YOUR ASSIGNMENT: If a line in the records below holds the word "agent", copy it.

Collected data entries

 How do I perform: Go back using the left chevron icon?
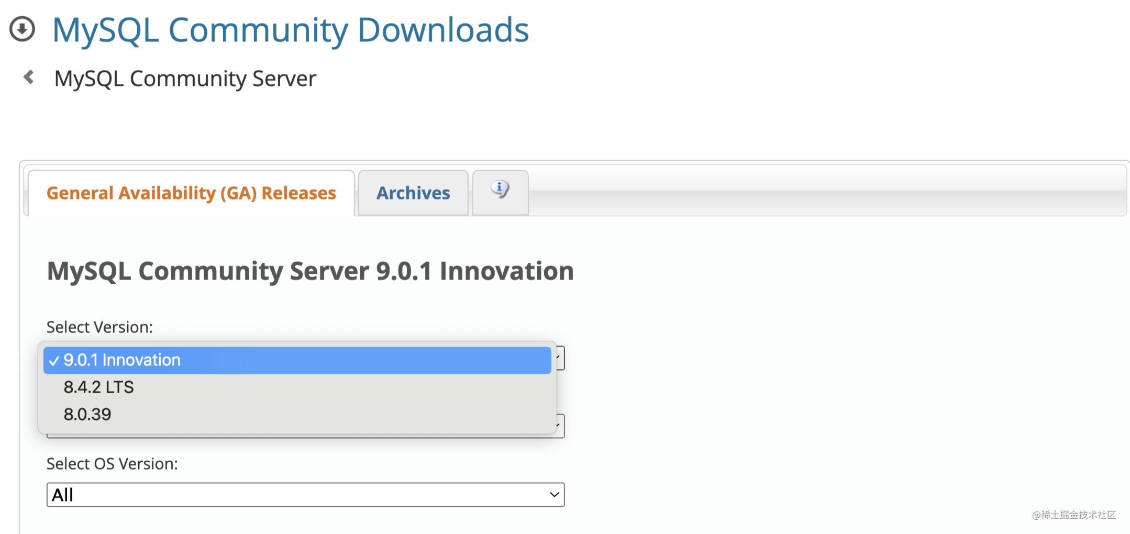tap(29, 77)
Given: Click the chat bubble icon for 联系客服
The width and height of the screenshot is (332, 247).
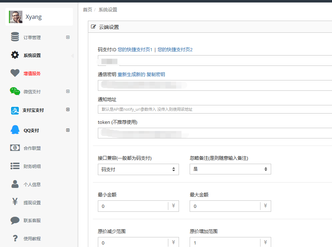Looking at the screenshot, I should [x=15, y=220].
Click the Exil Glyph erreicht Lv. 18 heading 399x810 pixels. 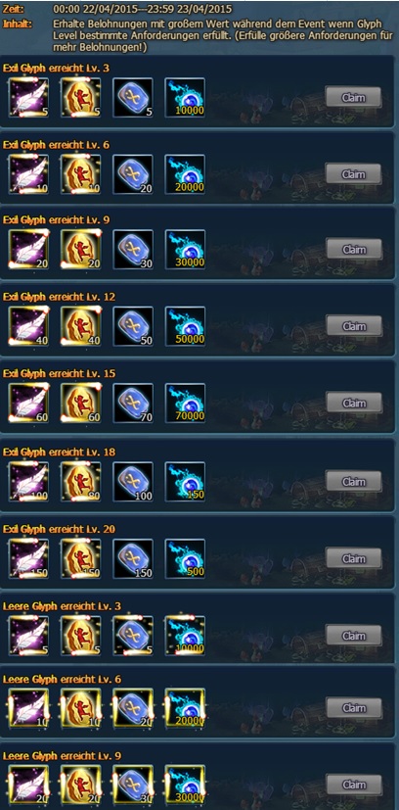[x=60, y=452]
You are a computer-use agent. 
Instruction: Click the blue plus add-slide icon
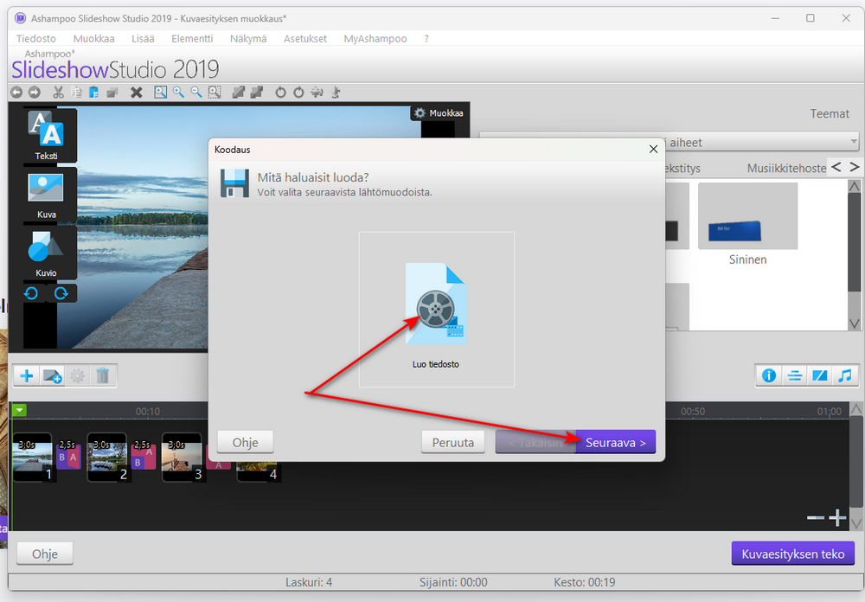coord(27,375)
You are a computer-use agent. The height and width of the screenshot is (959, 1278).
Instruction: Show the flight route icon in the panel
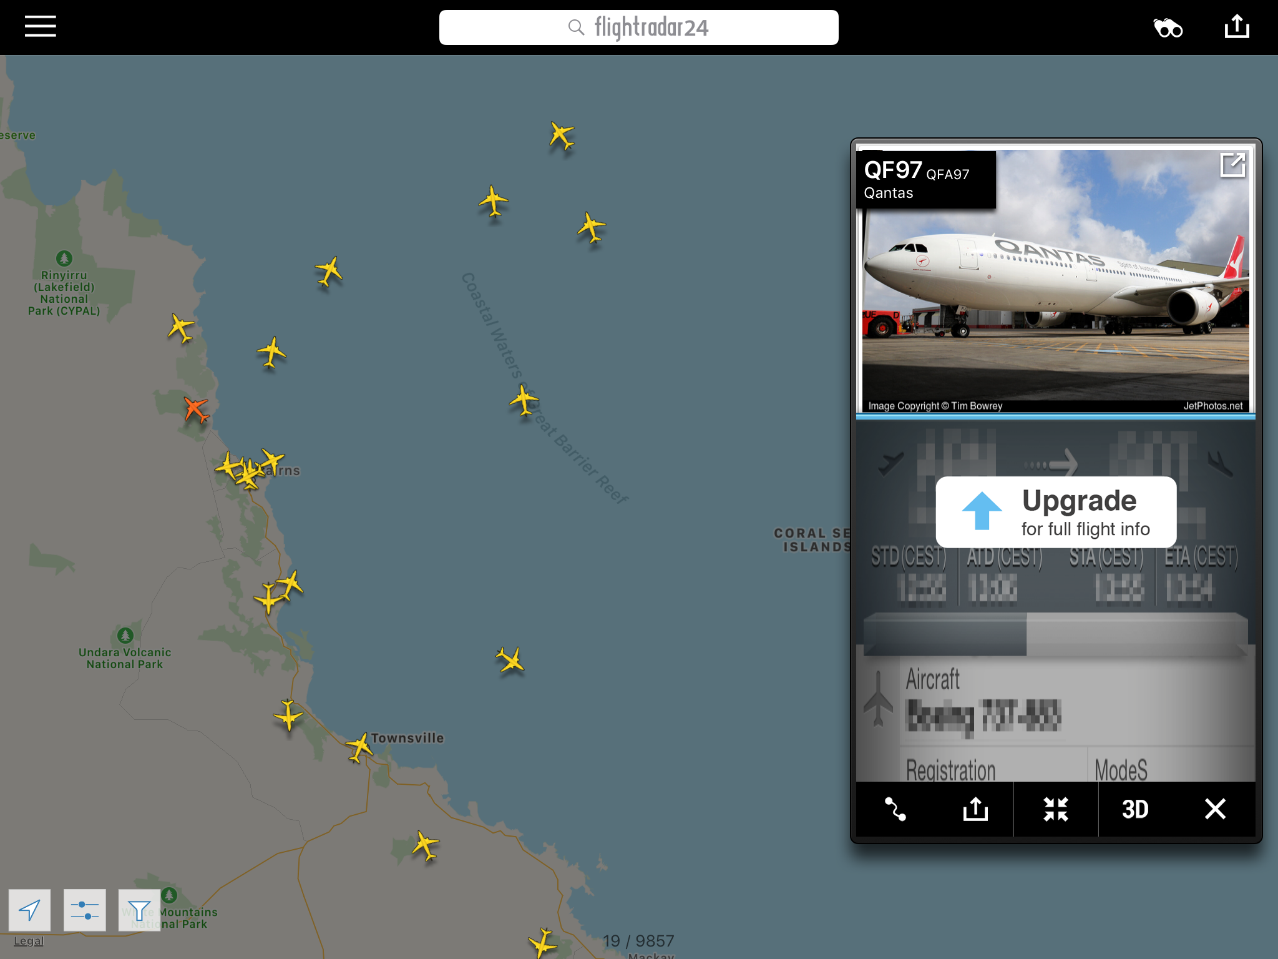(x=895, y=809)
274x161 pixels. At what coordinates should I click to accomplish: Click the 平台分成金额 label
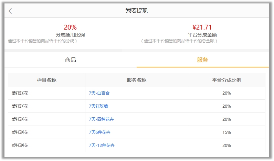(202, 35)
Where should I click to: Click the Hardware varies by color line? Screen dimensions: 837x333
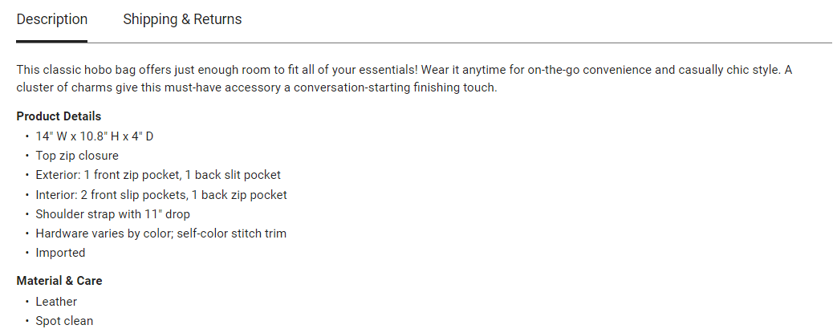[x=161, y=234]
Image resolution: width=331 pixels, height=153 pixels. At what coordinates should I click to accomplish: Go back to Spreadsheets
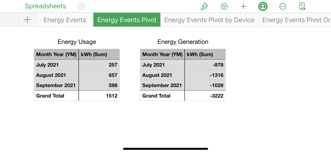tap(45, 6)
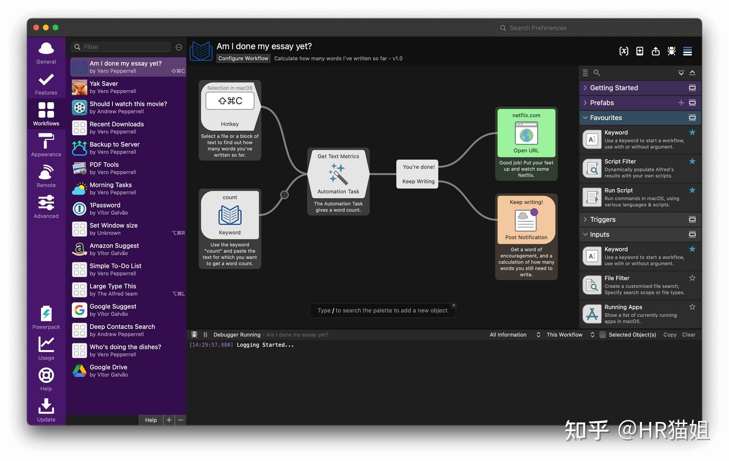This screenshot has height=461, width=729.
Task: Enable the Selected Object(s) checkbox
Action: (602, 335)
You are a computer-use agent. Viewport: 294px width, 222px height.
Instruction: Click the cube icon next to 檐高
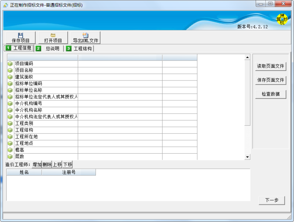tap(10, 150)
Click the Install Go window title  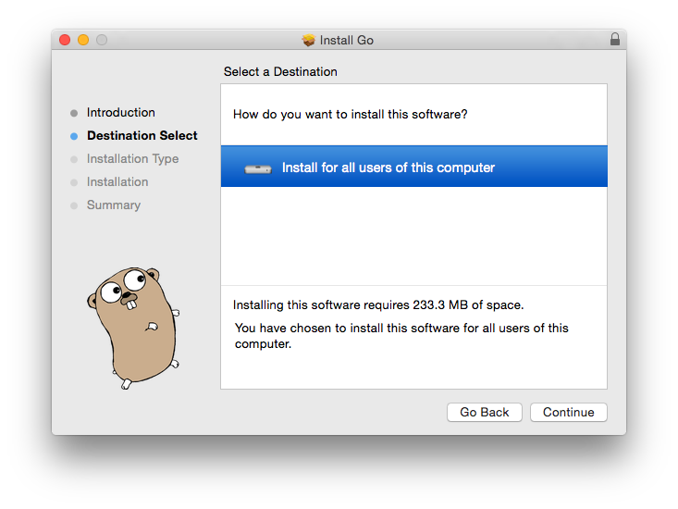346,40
--
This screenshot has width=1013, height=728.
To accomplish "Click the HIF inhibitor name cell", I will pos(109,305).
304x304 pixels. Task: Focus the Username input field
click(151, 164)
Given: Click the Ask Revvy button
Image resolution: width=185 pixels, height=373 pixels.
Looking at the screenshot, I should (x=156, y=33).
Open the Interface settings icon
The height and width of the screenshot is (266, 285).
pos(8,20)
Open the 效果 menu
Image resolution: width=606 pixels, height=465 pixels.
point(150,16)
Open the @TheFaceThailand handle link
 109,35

WRITTEN RESPONSE:
You are a computer-use agent. 
You are a computer-use agent. The height and width of the screenshot is (959, 1278).
You are a computer-use agent. Viewport: 294px width, 222px height.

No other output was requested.